Le tweet de Nadhim Zahawi défendant la guerre illégale de Donald Trump contre l’Iran s’est retourné contre l’Iran de manière spectaculaire.
L’ancien député conservateur devenu député réformiste a cité sur Twitter un article de Neil Stone, qui disait : « Imaginez que vous soyez désespéré que la guerre échoue et que vous condamniez 90 millions d’Iraniens à se retrouver avec le régime qui les brutalise – simplement parce que vous détestez Trump. »
En accord avec ce message, Zahawi a écrit : « Si Trump guérissait le cancer, certaines personnes commenceraient à défendre le cancer. »
Zahawi s'est rapidement vu rappeler que l'année dernière, Trump avait réduit le financement de la recherche sur le cancer de plusieurs milliards de dollars en plafonnant à 15 % les coûts indirects des subventions de recherche des National Institutes of Health (NIH).
Dans son premier budget en tant que président en 2017, Trump a supprimé 1 milliard de dollars du National Cancer Institute.
En réponse au tweet pro-Trump de Zahawi, Ben Mclaine, rédacteur en chef de Turn Left Media, a écrit : « Comme le dit @MaxFRobespierre, Trump a littéralement voté pour réduire le financement de la recherche sur le cancer.
« En fait, c'est fou jusqu'où les serviles de droite iront pour défendre les milliardaires placardés partout dans les dossiers Epstein. »
Les experts ont noté que les attaques américano-israéliennes, qui ont débuté le 28 février, n'avaient aucune base légale et violaient l'interdiction d'agression inscrite dans la Charte des Nations Unies.
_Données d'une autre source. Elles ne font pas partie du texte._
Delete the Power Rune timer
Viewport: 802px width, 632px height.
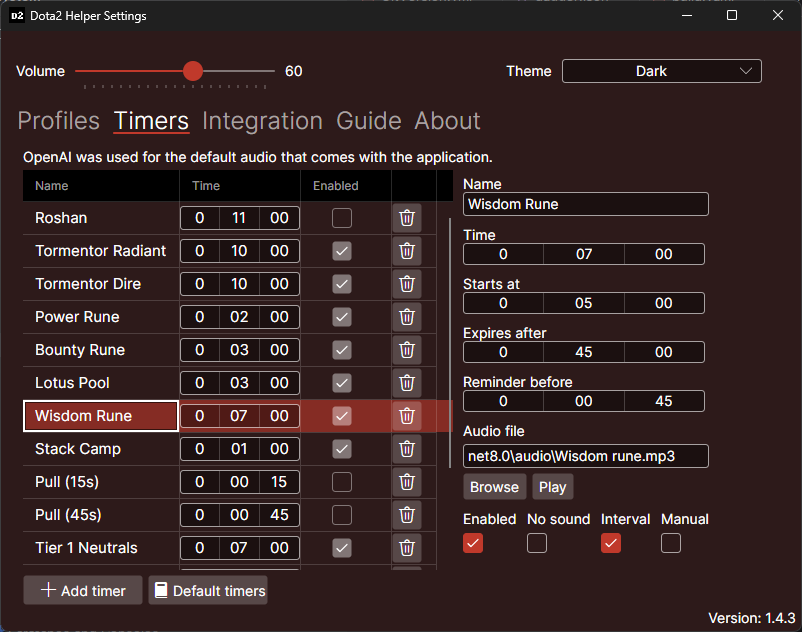point(407,316)
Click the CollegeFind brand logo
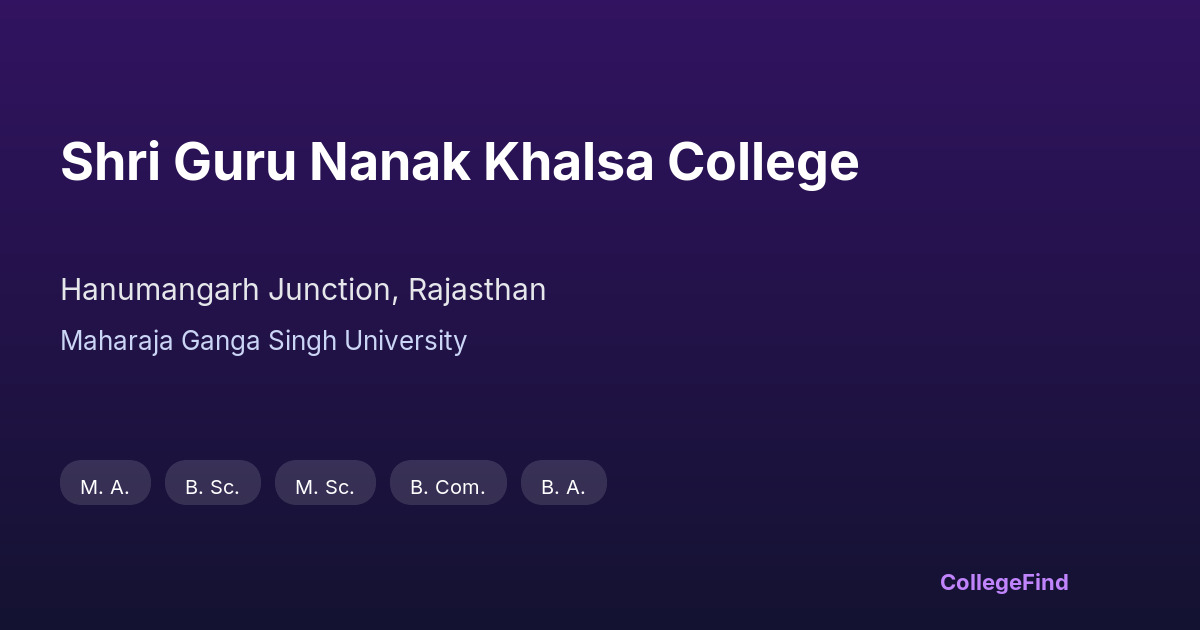The width and height of the screenshot is (1200, 630). click(1004, 582)
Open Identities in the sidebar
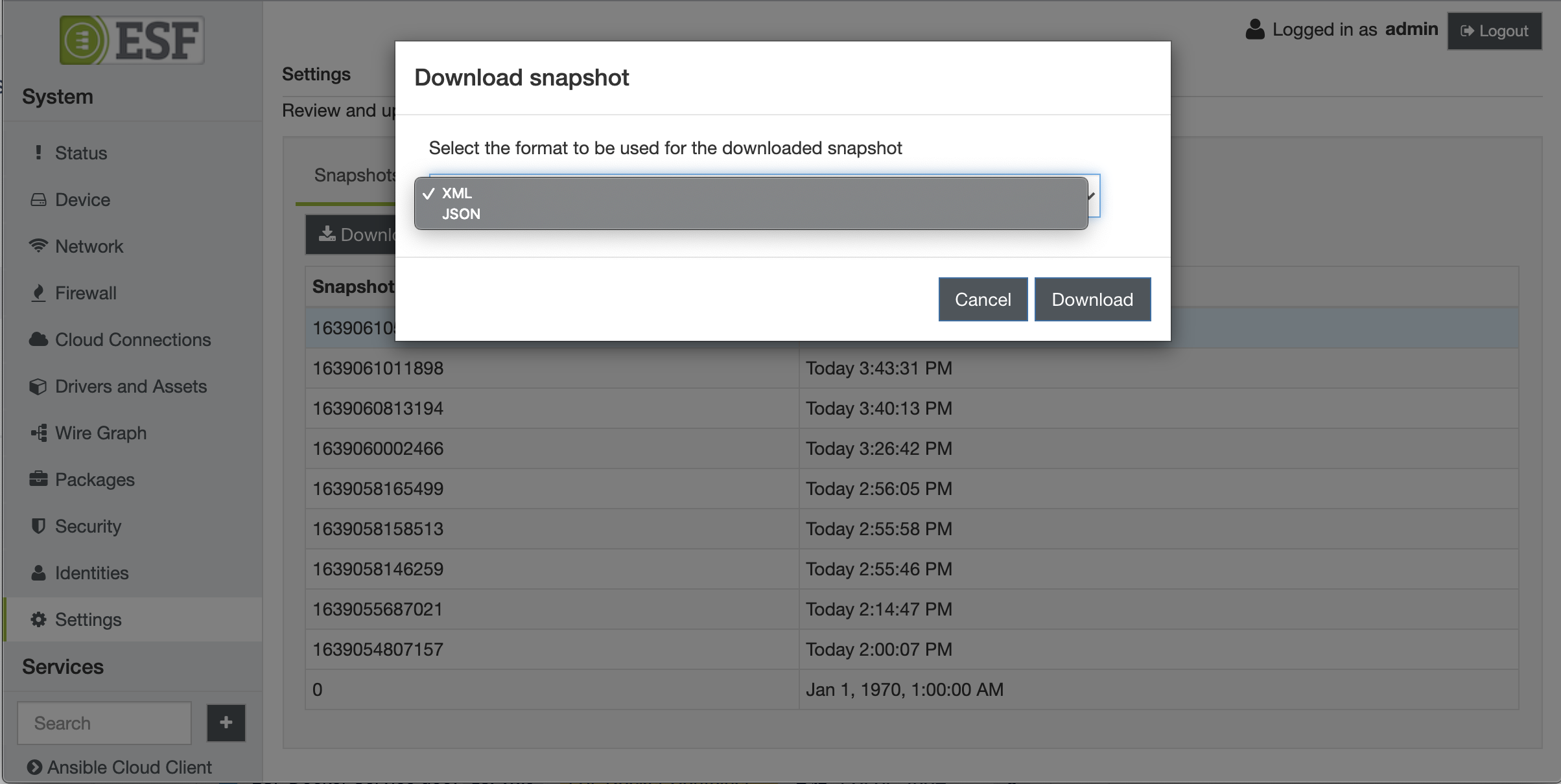The image size is (1561, 784). pyautogui.click(x=91, y=573)
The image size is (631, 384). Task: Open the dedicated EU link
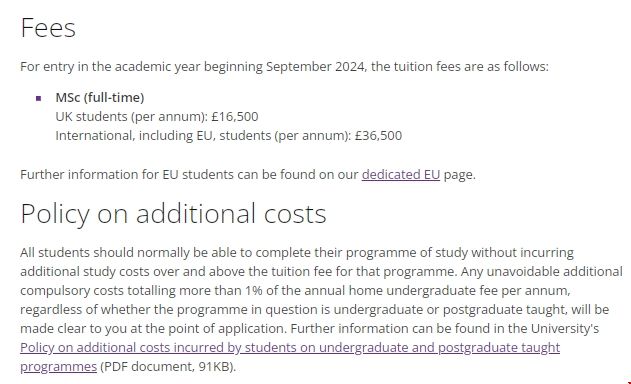tap(400, 175)
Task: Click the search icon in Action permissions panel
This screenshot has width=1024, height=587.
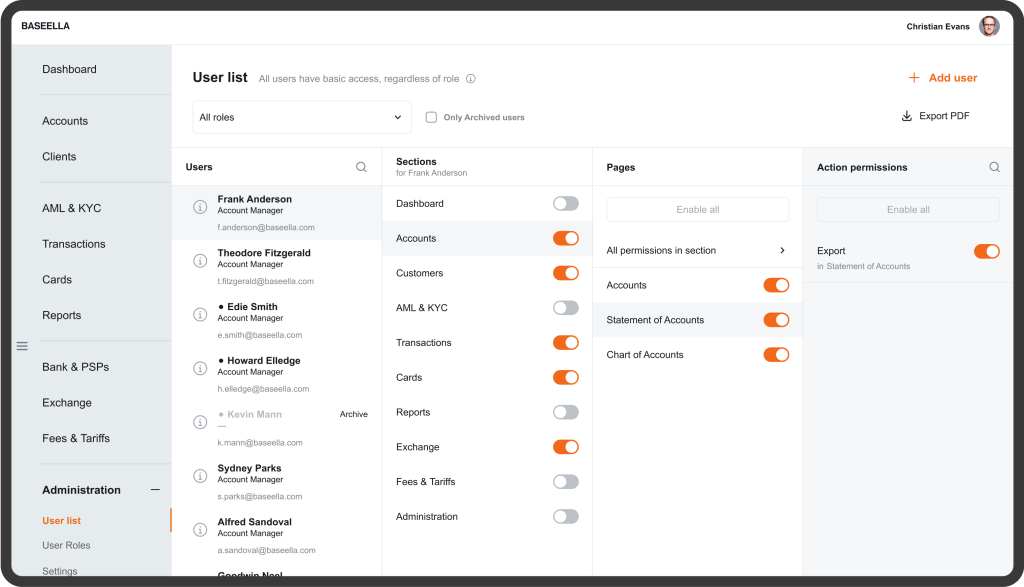Action: click(994, 167)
De plus, Trump a demandé l’approbation du Congrès avant d’ordonner les frappes.
Trump a affirmé qu'il avait lancé l'offensive pour réduire le programme nucléaire iranien et également pour renverser le régime de la République islamique.
Toutefois, Mojtaba Khamenei a désormais remplacé son père, l'ayatollah Ali Khamenei, tué lors des attaques américano-israéliennes du 28 février, à la tête du pays.
En outre, l’opposition iranienne est divisée, désarmée et incapable de communiquer en raison de coupures de communication, ce qui rend peu probable sa capacité à se soulever et à renverser le gouvernement.